Tuesday, 14 December 2010

Plea Bargaining & Torture


Got my first multiple-recycled e-card yesterday; an e-card received by someone, forwarded to someone else and subsequently forwarded to a distribution list. Priceless! Also one from someone who has sent his e-card to his entire Outlook address book and had forgotten I was in it.

There’s a competition to determine what to do with the branches from the Holy Thorn Tree in Glastonbury, which was cut down last week by vandals. Hay suggested they should be shoved up the arses of the vandals, if ever they are caught.

Been thinking some more about the fact of Americans trying to do a plea bargain with Bradley Manning – the WikiLeaks leaker. It is alleged that in return for implicating Julian Assange, Manning will be offered a reduced sentence.

Plea bargaining is nothing more than a fix for a judicial system that is creaking at the seams; it avoids the need for a jury trial (something which is guaranteed in the American constitution) speeds up the entire process and reduces cost in the process. Well over 90% of American legal cases are settled by plea bargaining – which inadvertently skews conviction statistics, as people are usually convicted of a lesser crime than the one for which they were arrested.

A similar expedient to plea bargaining was instituted by the European legal systems in the middle ages for the same reasons – it was called torture to obtain a confession. It was introduced due to the system not being able to cope with the number of full jury trials that were needed and the problems associated with collecting evidence.

As a form of coercion, plea bargaining is, in all but name, the same as torture. The degree may be different, but the kind is identical – the use of state-sanctioned coercion to obtain a confession. When it is used to implicate possibly innocent individuals its use is a blatant abuse of judicial power by the state and morally reprehensible.
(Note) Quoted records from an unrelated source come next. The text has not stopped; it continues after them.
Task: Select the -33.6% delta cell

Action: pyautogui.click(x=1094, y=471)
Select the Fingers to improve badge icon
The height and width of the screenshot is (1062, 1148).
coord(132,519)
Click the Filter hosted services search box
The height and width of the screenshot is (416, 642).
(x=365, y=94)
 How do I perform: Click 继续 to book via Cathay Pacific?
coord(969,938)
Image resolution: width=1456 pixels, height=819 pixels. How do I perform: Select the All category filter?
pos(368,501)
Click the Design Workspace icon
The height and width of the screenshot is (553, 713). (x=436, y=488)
It is interesting to note that trials by combat and ordeal were introduced as a means of making God the judge of legal cases, for it was argued that God was not only infallible, but would not allow an innocent person to be found guilty. Obviously those who developed this innovative method of legal arbitration had never read their Roman history and the story of the lions and the Christians – or indeed the biblical story of Jesus himself, who set a bit of a precedent.


4 comments:

  1. shoved up the arses of the vandals indeed - but obly after a fair trial by jury.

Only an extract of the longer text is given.